Where’s The Fish?
Sudeep Chakravarti’s The Bengalis is a rich feast. Chakravarti passes a difficult test with flying colours.
I was deeply disappointed with this book. I was hoping to point out all the things the author had missed, accompanied by some humorous remarks, but he seems to have covered everything. I had to change my plans.
It was always an exercise fraught with peril. Everyone seems very sensitive these days, but Bengalis always have been. When injustice was done to Sourav Ganguly, we did not keep quiet. Insults to our history and culture are never taken lightly, and Sudeep Chakravarti has now taken his life into his hands and written a book on all of it. He does a good job, as you would expect him to. He is a highly regarded journalist, and the author of several books, including Red Sun, his magisterial account of the Naxalite movement. I used it as a reference while I was trying to write about the Naxals. It was deeply researched and cleanly written. He brings both those qualities to his new book.
The early part of the book traces the history of Bengal. I was astonished by how rich it used to be. Bengal was famous for fine fabrics. A single piece of muslin would sell at the price of 80,000 chickens. “I have seen no country in the world whose provisions are cheaper than this country,” said Ibn Batuta, in the 14th century. “The finest and most fruitful country in the world,” said Francois Bernier in 1665. It was no wonder that the British grabbed Bengal and refused to let go. In the blink of an eye, they transformed the guiding principle for the peasantry from Nawab Murshid Quli Khan’s “Let them grow rich and the state will grow rich”, to “Milk them dry and we will grow rich”, and a series of famines ensued, most notably in 1770 (10 million dead) and 1943 (two million).
They proved incredibly hard to get rid of, especially in Calcutta, where some of them might still be lurking in the Bengal Club, which they originally snatched from Kali Prasanna Sinha, author of the most famous Bengali version of the Mahabharata.

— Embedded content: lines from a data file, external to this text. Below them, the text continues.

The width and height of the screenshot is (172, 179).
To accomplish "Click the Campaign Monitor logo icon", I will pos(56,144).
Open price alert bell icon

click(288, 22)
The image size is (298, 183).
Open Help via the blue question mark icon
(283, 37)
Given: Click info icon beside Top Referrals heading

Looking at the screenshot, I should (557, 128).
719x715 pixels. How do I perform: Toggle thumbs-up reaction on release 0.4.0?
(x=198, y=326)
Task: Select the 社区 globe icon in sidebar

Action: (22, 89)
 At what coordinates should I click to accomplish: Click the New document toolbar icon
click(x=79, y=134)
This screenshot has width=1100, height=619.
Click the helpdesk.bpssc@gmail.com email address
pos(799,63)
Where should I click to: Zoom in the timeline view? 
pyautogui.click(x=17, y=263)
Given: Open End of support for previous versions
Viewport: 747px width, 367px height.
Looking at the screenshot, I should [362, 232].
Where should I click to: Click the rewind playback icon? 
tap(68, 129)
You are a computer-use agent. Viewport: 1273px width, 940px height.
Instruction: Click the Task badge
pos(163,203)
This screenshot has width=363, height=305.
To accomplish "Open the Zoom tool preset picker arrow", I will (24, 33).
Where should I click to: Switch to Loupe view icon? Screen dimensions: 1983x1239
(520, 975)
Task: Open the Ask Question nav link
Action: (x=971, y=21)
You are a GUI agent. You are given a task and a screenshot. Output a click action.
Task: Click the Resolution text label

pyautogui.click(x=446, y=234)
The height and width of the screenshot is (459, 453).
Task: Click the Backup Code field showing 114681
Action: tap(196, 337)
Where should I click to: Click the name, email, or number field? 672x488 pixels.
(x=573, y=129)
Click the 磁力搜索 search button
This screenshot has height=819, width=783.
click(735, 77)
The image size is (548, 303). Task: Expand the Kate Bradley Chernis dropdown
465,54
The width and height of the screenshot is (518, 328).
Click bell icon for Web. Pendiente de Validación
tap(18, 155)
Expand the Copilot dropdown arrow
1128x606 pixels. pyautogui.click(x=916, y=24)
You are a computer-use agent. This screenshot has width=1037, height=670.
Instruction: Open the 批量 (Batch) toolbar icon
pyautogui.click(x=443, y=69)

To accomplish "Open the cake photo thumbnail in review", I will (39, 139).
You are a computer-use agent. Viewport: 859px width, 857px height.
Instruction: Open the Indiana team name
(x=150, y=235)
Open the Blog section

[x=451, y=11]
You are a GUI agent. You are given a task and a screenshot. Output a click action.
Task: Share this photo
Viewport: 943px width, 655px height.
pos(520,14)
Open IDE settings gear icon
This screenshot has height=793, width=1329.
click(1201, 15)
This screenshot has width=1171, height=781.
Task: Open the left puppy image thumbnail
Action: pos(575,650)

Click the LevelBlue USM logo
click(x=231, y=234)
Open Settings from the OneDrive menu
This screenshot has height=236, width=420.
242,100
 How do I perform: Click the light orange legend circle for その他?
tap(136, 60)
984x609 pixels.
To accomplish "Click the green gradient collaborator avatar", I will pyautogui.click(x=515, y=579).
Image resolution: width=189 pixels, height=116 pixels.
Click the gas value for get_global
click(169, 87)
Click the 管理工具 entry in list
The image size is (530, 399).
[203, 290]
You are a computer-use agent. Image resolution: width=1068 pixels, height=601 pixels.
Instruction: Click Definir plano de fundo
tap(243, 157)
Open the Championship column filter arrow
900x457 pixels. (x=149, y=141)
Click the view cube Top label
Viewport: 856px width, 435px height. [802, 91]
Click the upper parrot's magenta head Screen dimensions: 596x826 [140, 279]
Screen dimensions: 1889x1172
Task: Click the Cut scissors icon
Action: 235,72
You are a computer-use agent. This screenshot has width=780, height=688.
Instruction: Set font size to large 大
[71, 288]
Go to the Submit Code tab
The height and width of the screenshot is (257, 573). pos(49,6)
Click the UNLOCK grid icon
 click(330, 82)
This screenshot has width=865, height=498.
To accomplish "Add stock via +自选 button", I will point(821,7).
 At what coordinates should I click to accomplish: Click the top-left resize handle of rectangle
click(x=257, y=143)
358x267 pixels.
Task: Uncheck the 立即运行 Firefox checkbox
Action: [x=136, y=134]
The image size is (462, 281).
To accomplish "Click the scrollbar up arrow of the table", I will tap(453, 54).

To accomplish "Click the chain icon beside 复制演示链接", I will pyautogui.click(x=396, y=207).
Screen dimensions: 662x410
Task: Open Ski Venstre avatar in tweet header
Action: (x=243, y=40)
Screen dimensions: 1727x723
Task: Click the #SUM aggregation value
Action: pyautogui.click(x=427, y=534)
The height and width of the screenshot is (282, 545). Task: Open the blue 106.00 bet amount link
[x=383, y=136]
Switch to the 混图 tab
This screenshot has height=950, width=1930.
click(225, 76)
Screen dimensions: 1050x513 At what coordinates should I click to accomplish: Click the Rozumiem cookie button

Bengal has been pillaged by everybody, starting with Bhima in the Mahabharata, who looted Vanga. Vanga fought in the Great War on the losing side, beginning a tradition of difficult centre-state relations, which continues to this day.
The author traces the ebb and flow of religion in the state, from 500 years of Buddhism under the Pala dynasty to the swift spread of Islam, and the rise of Vaishnavism, inspired by Chaitanya Mahaprabhu. There are many little nuggets to enjoy, such as the fact that Lord Curzon was tortured by his nanny as a child, which explains almost everything else he did subsequently. He covers the evolution of Bengali speaking enclaves such as Cachar, Manipur and Tripura. He traces the development of the language, revealing, for example, that the word “boka”, which we all love, comes from the Arabic word “bewakoof”. He lovingly recreates the moment when Mohun Bagan won the IFA Shield for the first time, in 1911, defeating the East Yorkshire Regiment 2-1, to rousing cries of “Bondey Matorom!” Apparently, the Standard Cycle Company sold over 100,000 cycles by giving a free poster of that Mohun Bagan team with every cycle.
Chakravarti devotes a nice, long chapter to food, as is only to be expected, although he never reveals what wine should be served with chhechki or chochchori. This book is best read as a series of long essays, on subjects such as language, the Bengal Renaissance, modern Bangladesh, the revolutionary era and the diaspora. I had to read it together for the review, and my head is spinning, filled with so many things, like the fact that the Sen dynasty, which ruled Bengal briefly, originally came from Karnataka, and the fact that throughout his book, The City Of Joy, Dominique Lapierre referred to the Eden Gardens as the Garden Of Eden.
It’s a rich feast. Chakravarti has done well. As we say in Bengal, the boy has parts. If I had to quibble, I would complain about fish. Not enough attention has been paid to them. The way in which our souls and fish are intertwined is integral to who we are, and it is not evoked adequately. But otherwise, Chakravarti passes a difficult test with flying colours. So if you’re a Bengali, married to a Bengali, trying to get married to a Bengali, or simply in love with how awesome we are, you should read this book.